Быстро пошарив рукой по своей куртке, Васильев вынул тяжелый пистолет и сердито посмотрел на Кайданова, как бы желая предупредить, чтобы тот не подумал о нем нехорошее; но Кайданов понял и кивнул головой. Тяжелой рукояткой пистолета штурман стал бить по пальцам Ковригина, — это надо было сделать, чтобы спасти Ковригину жизнь; пальцы были разбиты, но руки не разжались; глаза у Жени все еще были закрыты, он не видел и не понимал ничего.
Тогда Васильев снова посмотрел на Кайданова и сказал ему:
— Прыгай. Я останусь с ним. Здесь еще Алексей; и я все равно не уйду без Алексея.
— Подожди, Миша! — Кайданов яростно качнул головой и снова стал разжимать разбитые пальцы Ковригина.

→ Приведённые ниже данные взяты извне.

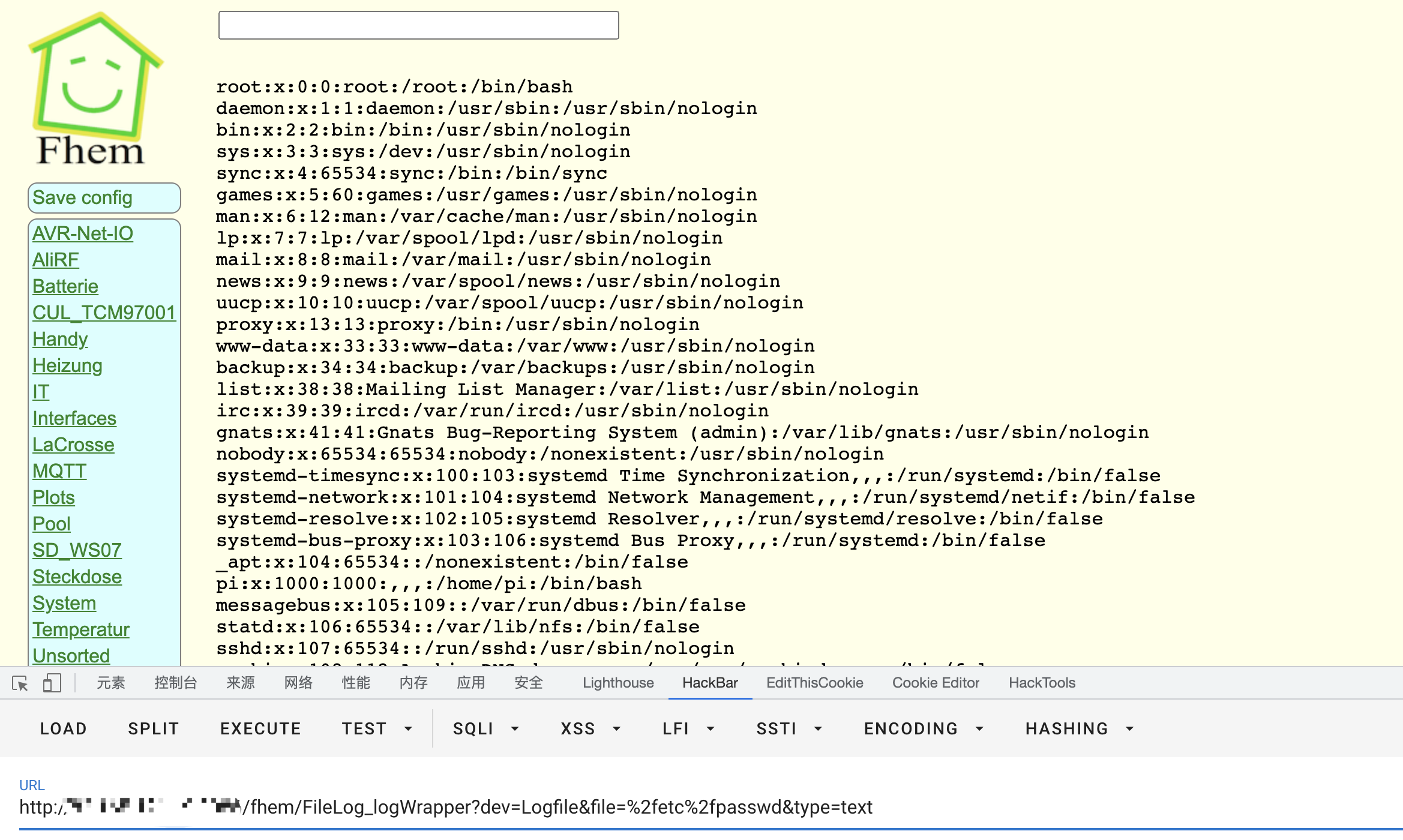Open the Heizung room link
The image size is (1403, 840).
click(67, 365)
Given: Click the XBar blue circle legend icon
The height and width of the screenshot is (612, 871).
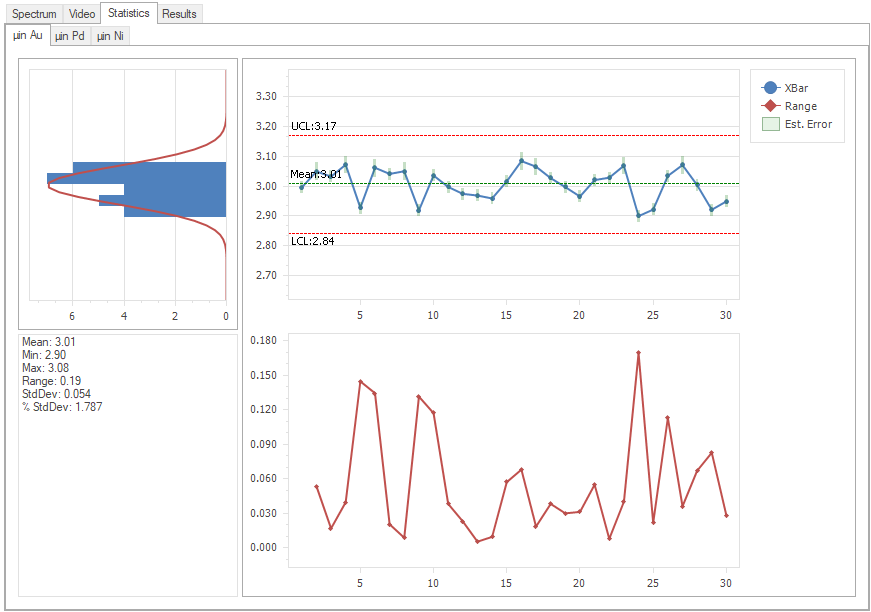Looking at the screenshot, I should (770, 88).
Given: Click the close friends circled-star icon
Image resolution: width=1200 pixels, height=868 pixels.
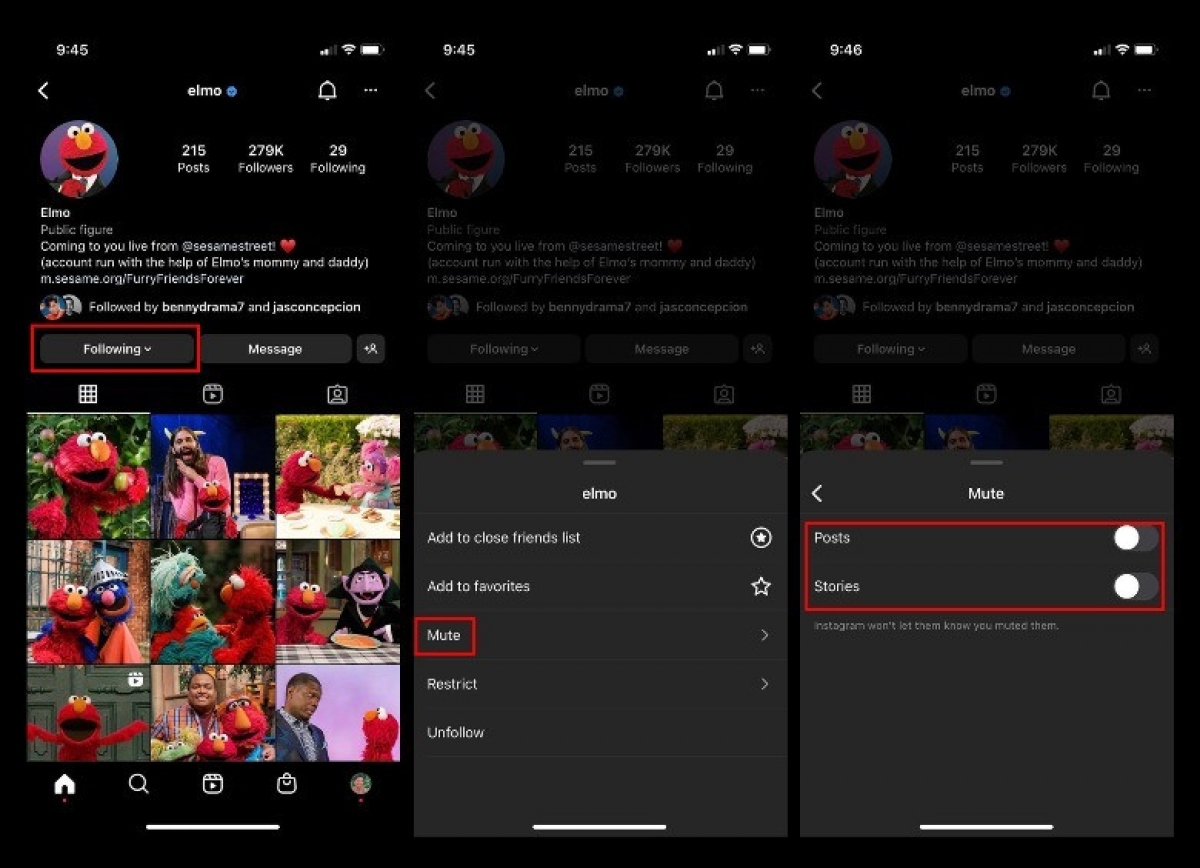Looking at the screenshot, I should click(761, 538).
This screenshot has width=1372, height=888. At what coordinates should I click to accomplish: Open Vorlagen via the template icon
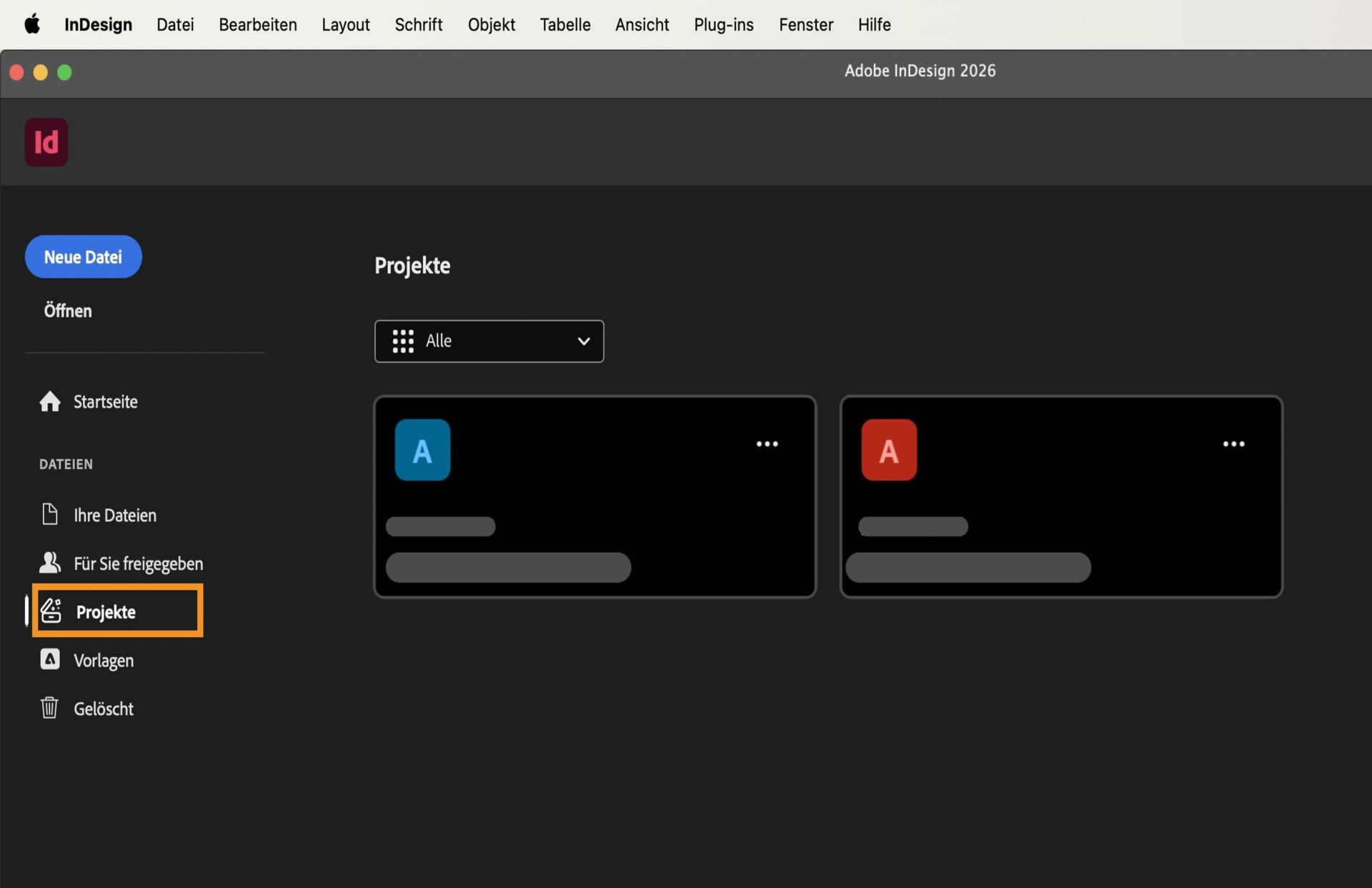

— Пошел! Не разговаривать! Кому говорят, пошел! — закричал штурман и, обхватив рукой, подвинул безвольное тело Ковригина чуть в сторону, открывая дорогу в люк. Радист не то сказал что-то, не то всхлипнул и бросился в люк. Теперь их осталось трое.
Алексей Костров все это время вел машину, попрежнему следя за тем, чтобы пламя с крыла не попадало на фюзеляж. Обернувшись, он увидел и понял все, что происходило у люка в эти несколько секунд; и он подумал, как глупо иногда складываются обстоятельства: этот бедный молоденький парень и все мы можем погибнуть просто оттого, что все это сложилось так; и неизвестно, отчего загорелась машина, и некуда было ее посадить, и паренек испугался и не может прыгнуть, а мы не можем его бросить, так мы не сделаем… Но больше он уже не думал о смерти и не искал в памяти никаких последних воспоминаний, потому что он бывал и в худших обстоятельствах, но выходил живым, и потому что привык в такие минуты делать свое дело. Он твердо знал, что только в этом может быть спасение и только это главное. И он продолжал все это время делать свое дело. И все свое нетерпение командир самолета выразил только гневным, повелительным жестом Васильеву, означавшим: скорее уходите вниз!